If you’re in B2B sales in a medium or SME business, then it’s highly likely you will have a focus on both finding new business as well as servicing and retaining your existing accounts.
A lot of prospecting advice given out to sellers is around building out a strong pipeline to make sure that when a deal fails, regardless of how far through you pipeline it is, there will be others to replace it. I agree multiple high-quality deals in your pipeline can be the answer. However, what I often also see is too many deals in pipelines which are overloaded and risk becoming stale. The common focus on having 3 – 5 times pipeline volume as a metric often drives the wrong activity. (As managers, we need to be careful what we inspect/ expect).
If we compare a reps available prospecting time versus the activity levels required to advance those deals, most sellers in this situation have too many deals in their pipeline versus the amount of time they have to develop those deals. This means that many deals are never developed and become wasted opportunities.
Prospecting versus Nurturing.
If you’re operating at the front of your pipeline and you’re trying to generate interest from prospects? Then we know it’s going to take about 7-10 touches across a specific time frame (say a 60day block). I calculate it takes nearly 6mins per single opportunity per week to prospect across multi-channels. PROSPECTING!

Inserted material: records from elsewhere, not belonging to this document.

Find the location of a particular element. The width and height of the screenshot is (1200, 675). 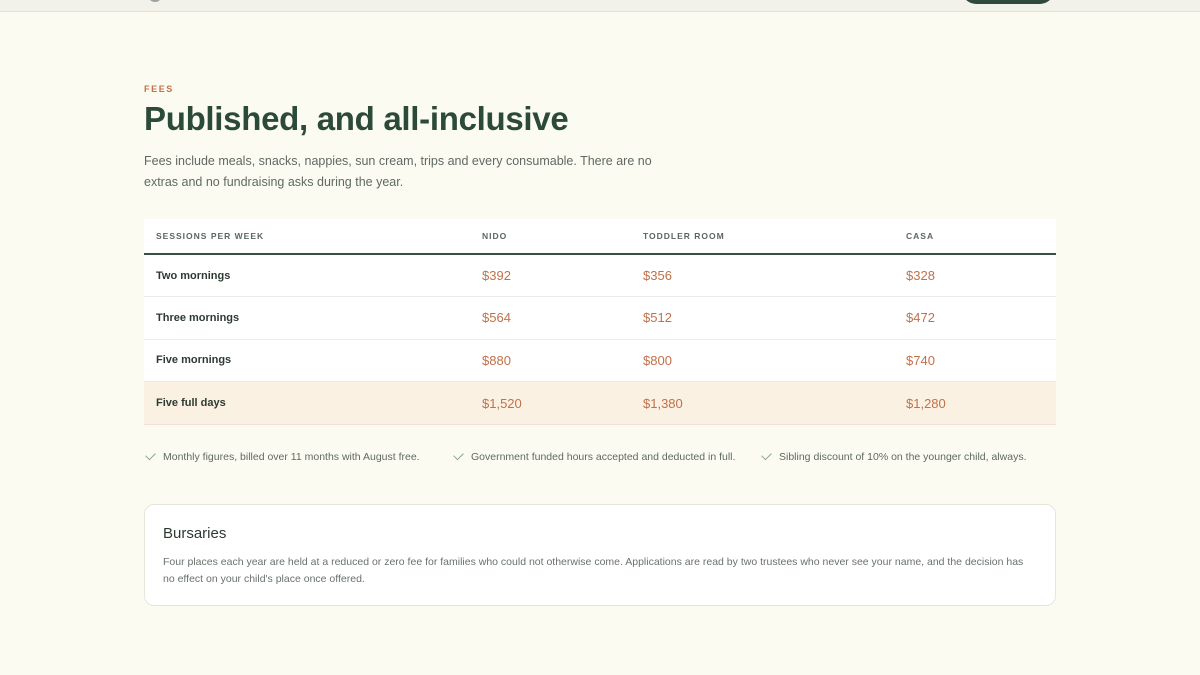

column-header-casa: CASA is located at coordinates (975, 237).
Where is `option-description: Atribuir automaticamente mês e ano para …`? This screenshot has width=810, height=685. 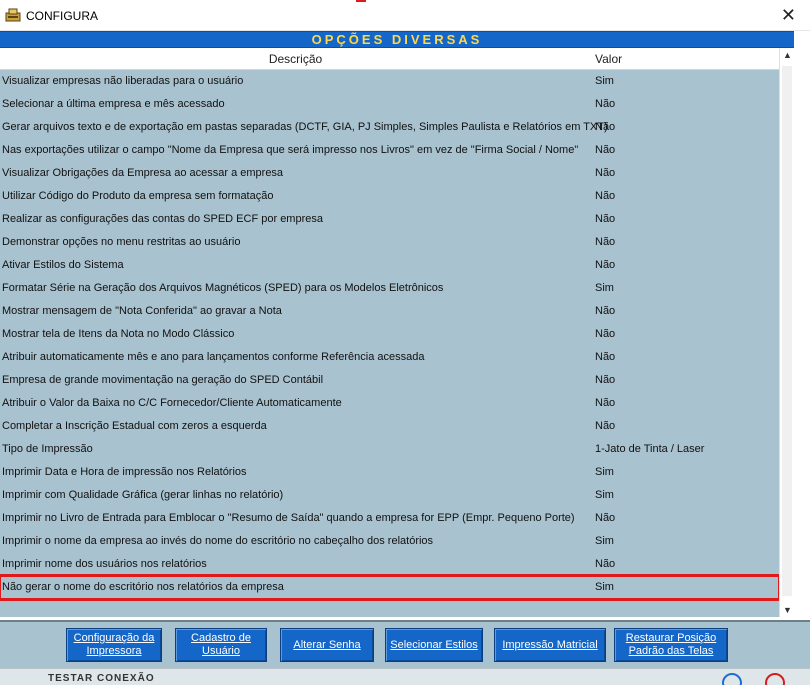 option-description: Atribuir automaticamente mês e ano para … is located at coordinates (214, 357).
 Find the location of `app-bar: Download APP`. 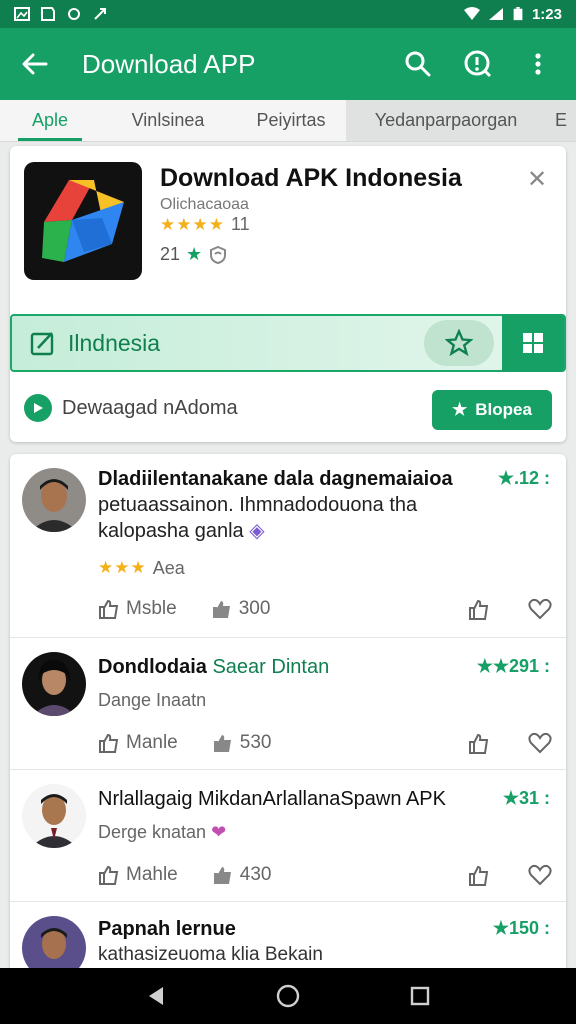

app-bar: Download APP is located at coordinates (288, 64).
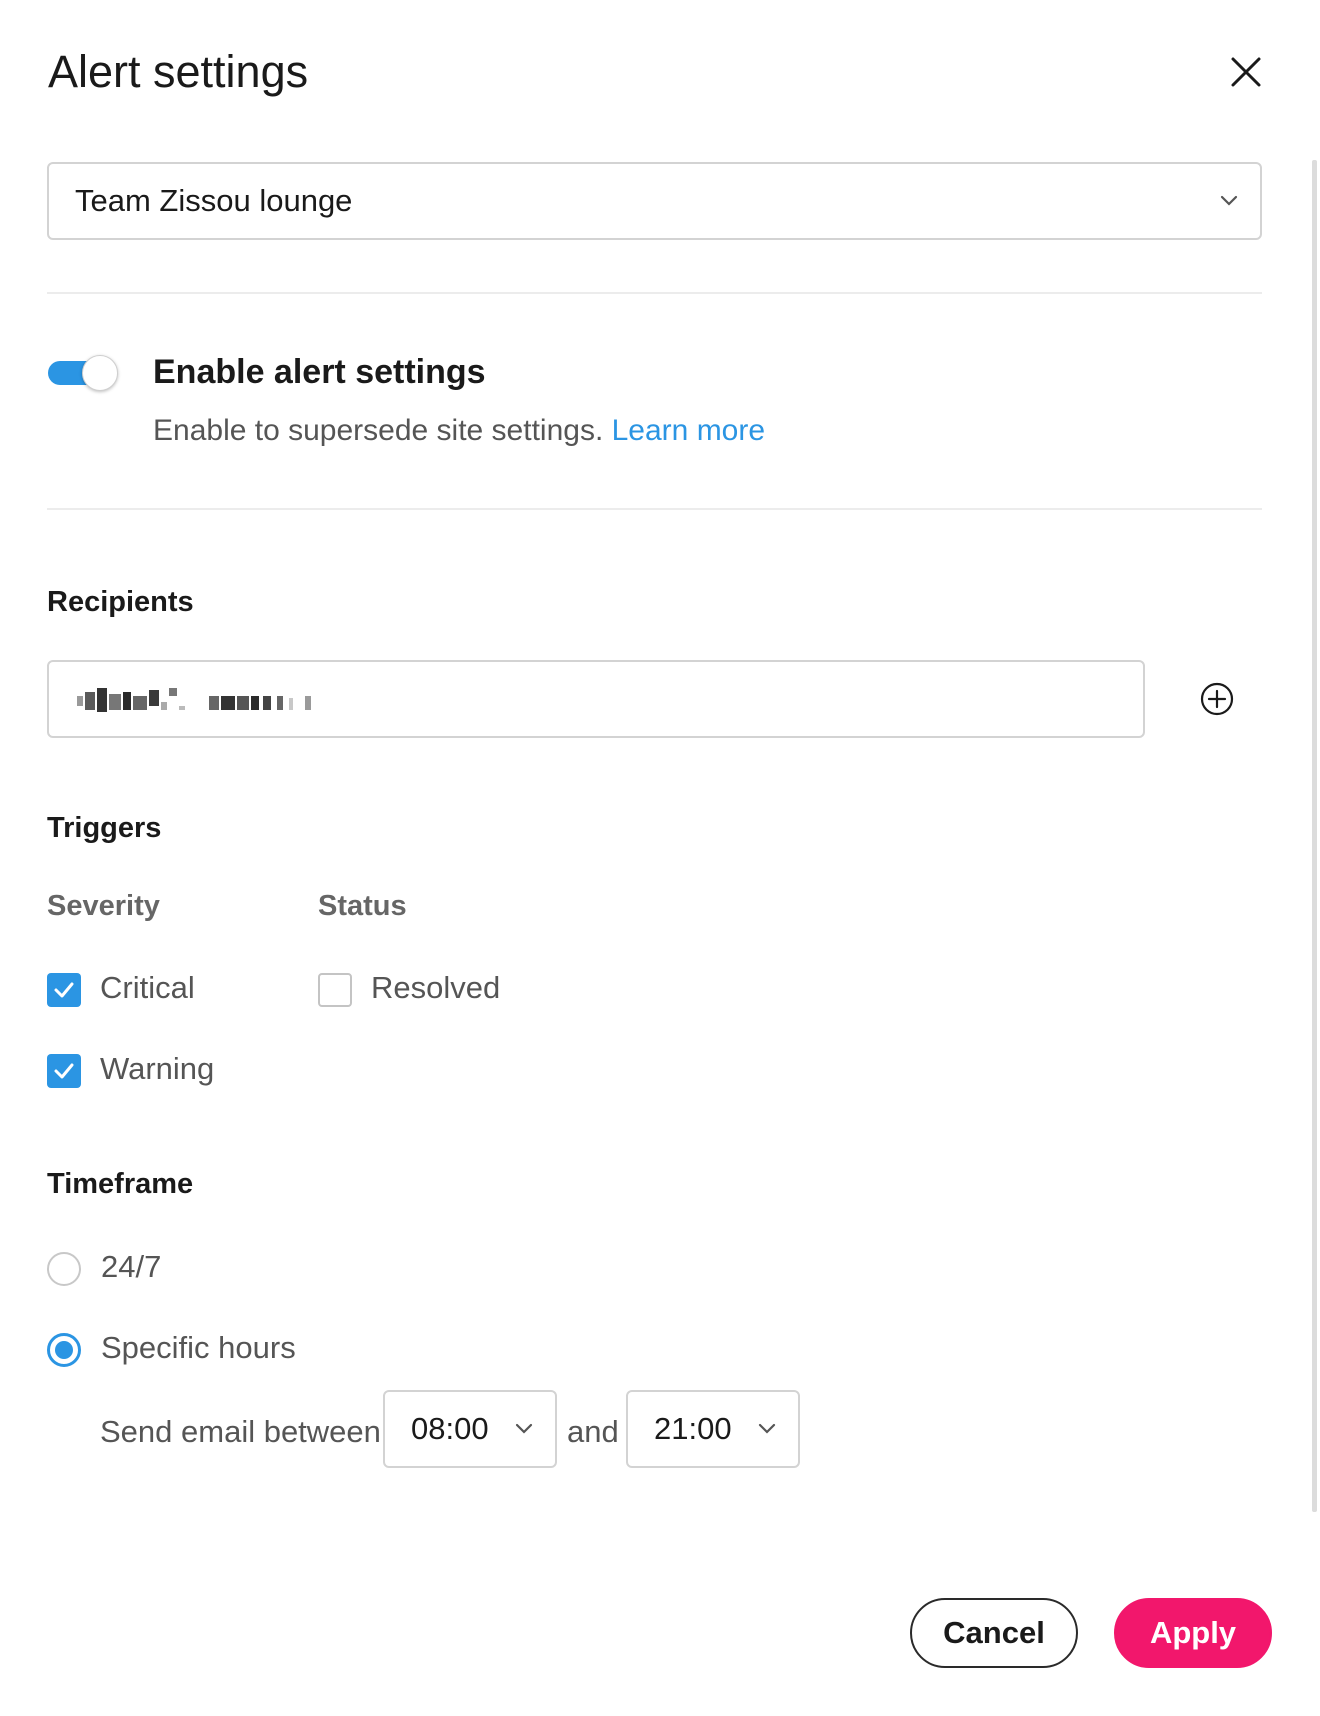  I want to click on timeframe-24-7-label: 24/7, so click(132, 1266).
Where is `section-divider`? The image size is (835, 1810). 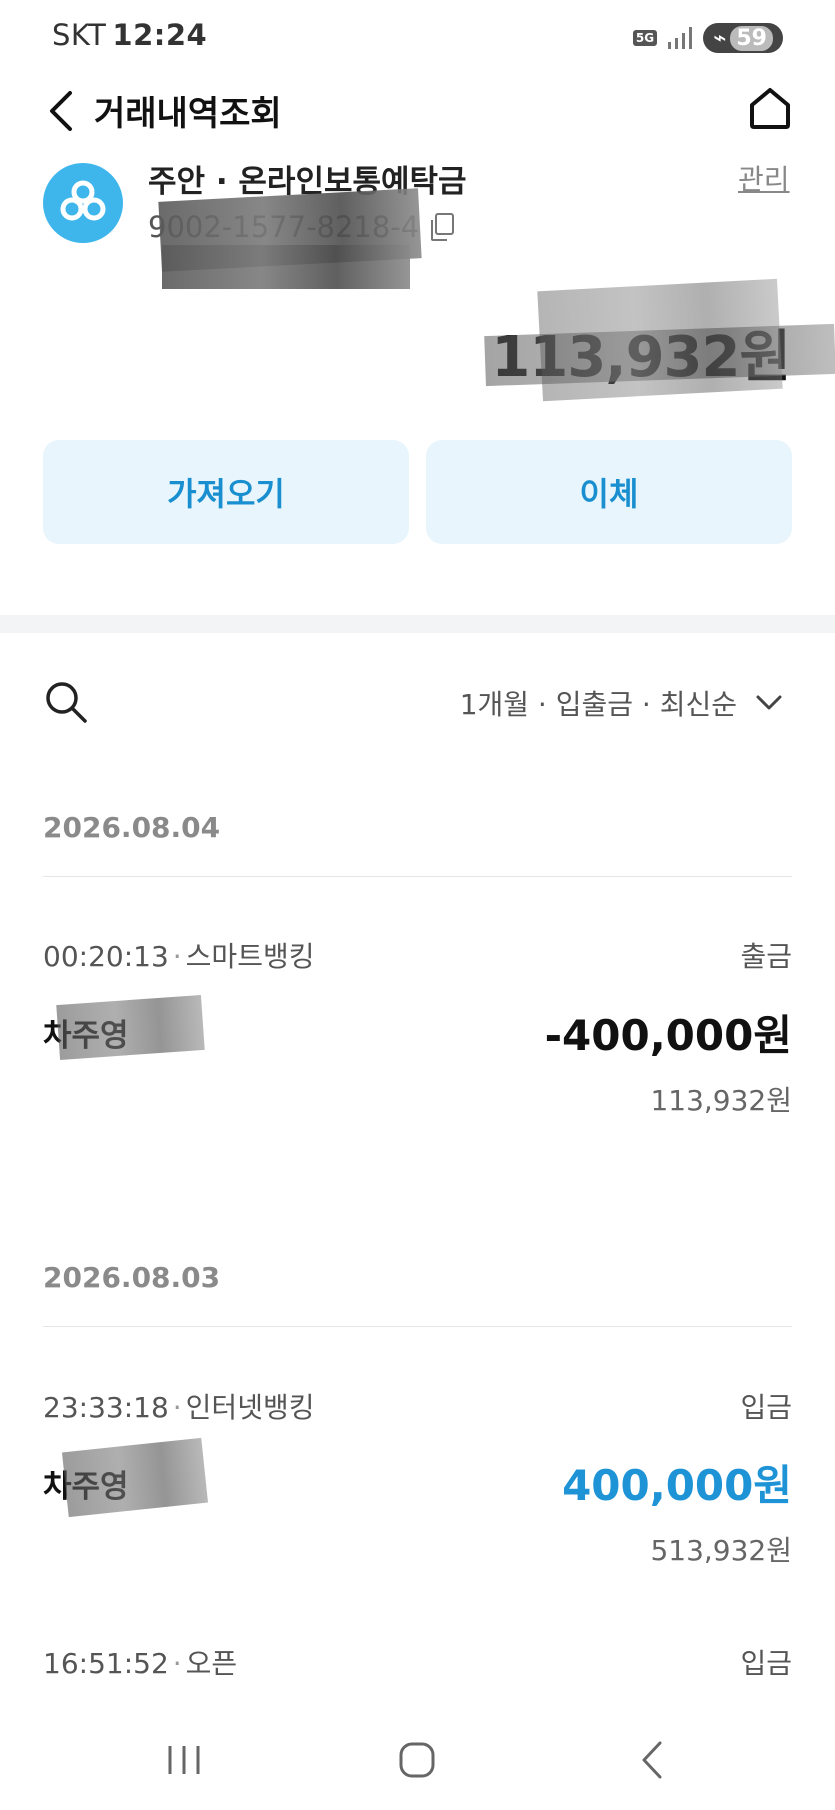 section-divider is located at coordinates (418, 624).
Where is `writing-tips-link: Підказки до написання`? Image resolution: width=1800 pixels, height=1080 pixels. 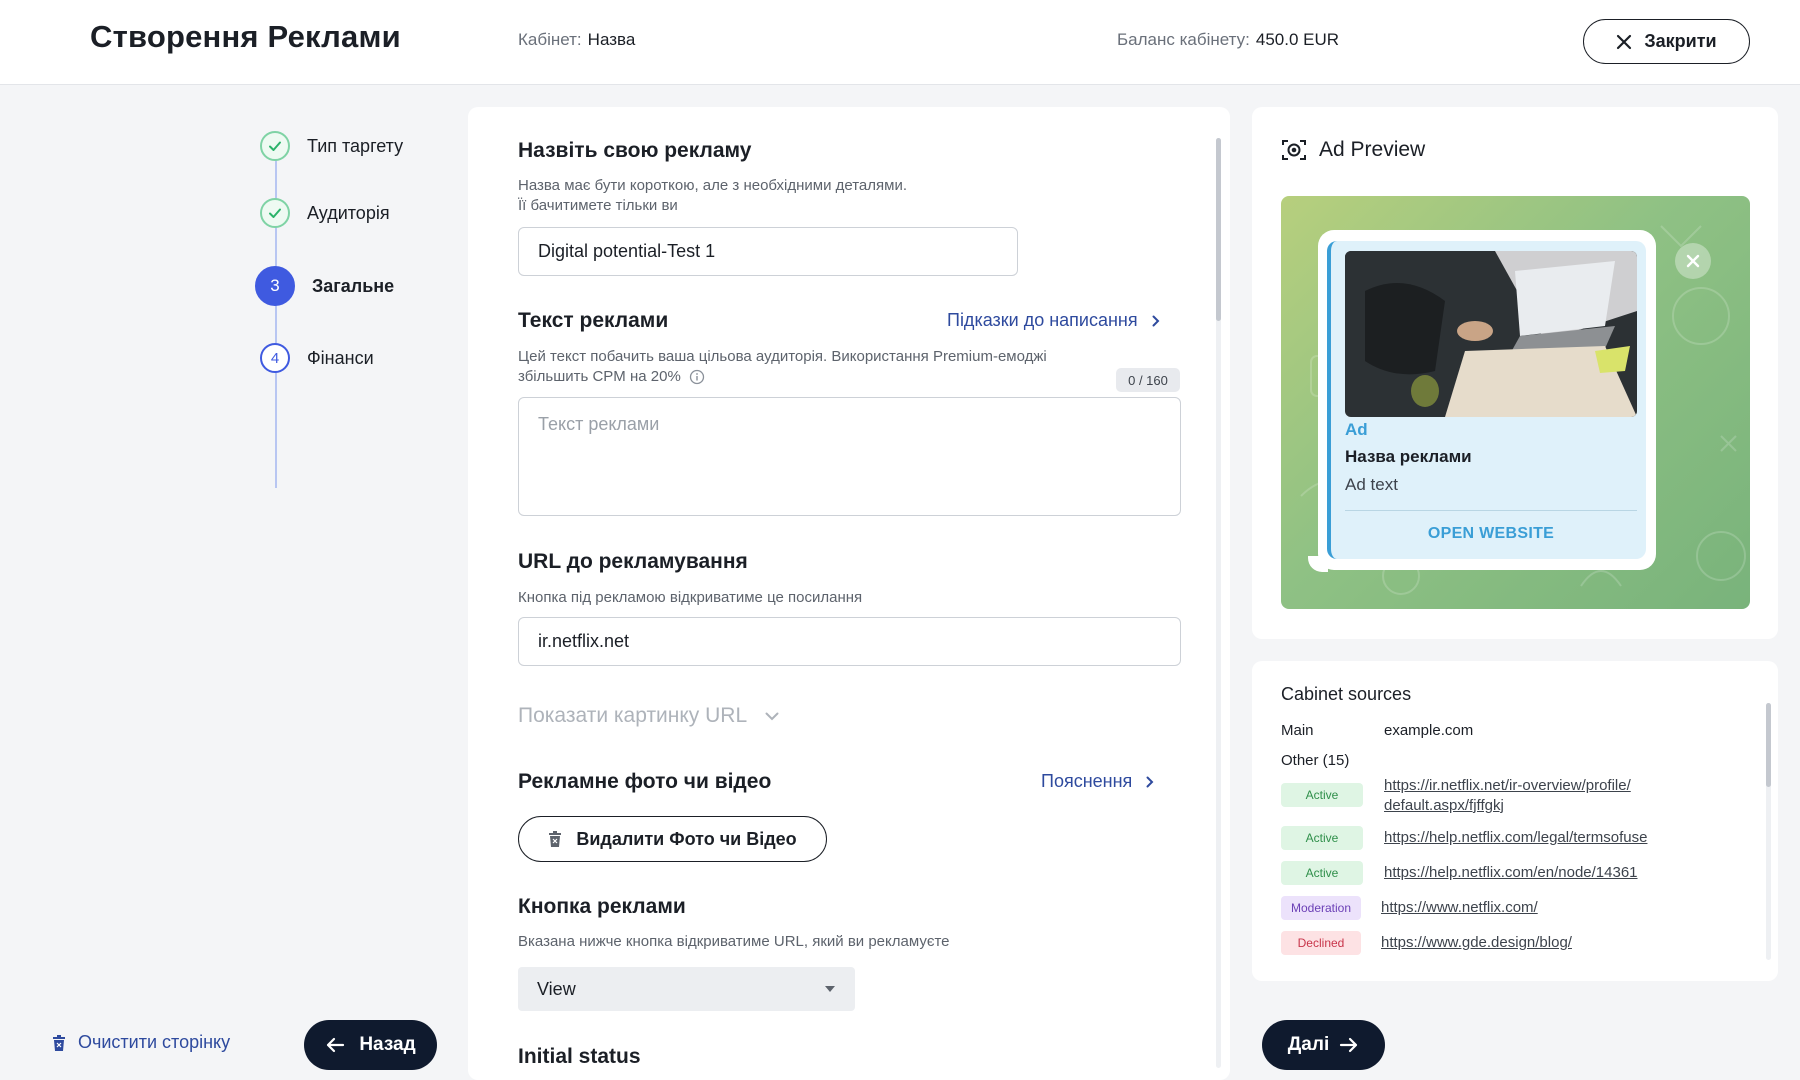 writing-tips-link: Підказки до написання is located at coordinates (1054, 320).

If the prospect (deal) is engaged and it’s a matter of waiting for the prospect’s ‘buying window’ to open. For example, a contract renewal, a new need to develop, the existing supplier needs to stumble, or even the sales process is long and tedious, think enterprise sales. Then we could be said to be in the NURTURING stage, and this takes around 4mins per week, per opportunity. These times exclude attending sales meetings.
If you’re one of the many salespeople who need to manage their time across both creating new business and servicing your existing clients, you need to calculate the time you have available for both prospecting and nurturing. Then take that available time and allocate that time per opportunity. I believe, if you don’t have the time to work a prospect into a lead, you shouldn’t even start. Instead, leave it sitting ‘on the shelf’ until you have the capacity. Leave it for another day.
Consistently good, beats occasionally great, in sales.
Consistency is also important for deal progression. Reaching out once or twice and giving up on a prospect is a sure way to be unsuccessful, regardless of how good your outreach is. (Occasionally great) We now know that we need to map-out a valid multi-touch strategy to get a robust conversation started with our prospects. (Consistently good)
Having 100 leads who are pursued through just two touches is likely to be much less successful than having 25 leads who have a deliberate allocation of 6-8 careful touches. Those 25 leads are more likely to develop into conversations and move through to a conversion than those 100 leads. In this scenario, at the completion of this prospecting block, we will still have 75 lovely leads left to pursue.
As a more in-depth example, if you have 13 prospects at the front of the pipe and 12 further along, this can take around 4hrs and 8mins, per week, to stay on top of. Most Sales Leaders/ Account Managers/ Executives I talk to are surprised that it can take this long to work so few deals. If you were to multiply this by 4 to cater for 100 leads, this means you’d be spending more than 45% of your total work time working these leads (Plus you still have to add in sales meetings).
When we need to measure pipeline volume, I suggest we deliberately allocate sub-sectors inside your pipeline by size. Taking the 25 leads as an example, where appropriate, this pipeline could have five deals with a very large deal size, 5 with a large deal size, 5 with an average deal size, 5 with a lower value and finally 5 with the minimum value. The total of these leads volume hits the 3 – 5 x quota ratio. The exact ratio is dependent on your selling situation, but I think you get the idea.
The other reason smaller deals are essential to include (Small fish are the sweetest fish) is that it helps us to maintain sales momentum and sales practice. We get to stay in ‘practice’ the process of moving sales to completion with deals of all sizes. This way, we are less likely to ‘mess up’ when we get to those more important deals. (Again, being consistently good, rather than occasionally great).
Only managing the volume of a salesperson’s pipeline is not always the best approach. If we have too strong a focus on driving these volume numbers, we risk sellers, either consciously or unconsciously, loading the number of deals to meet those metrics whether they be real deals or not, or whether they have the time to develop those deals or not.
Both scenarios are less than ideal. How does your pipeline stack up?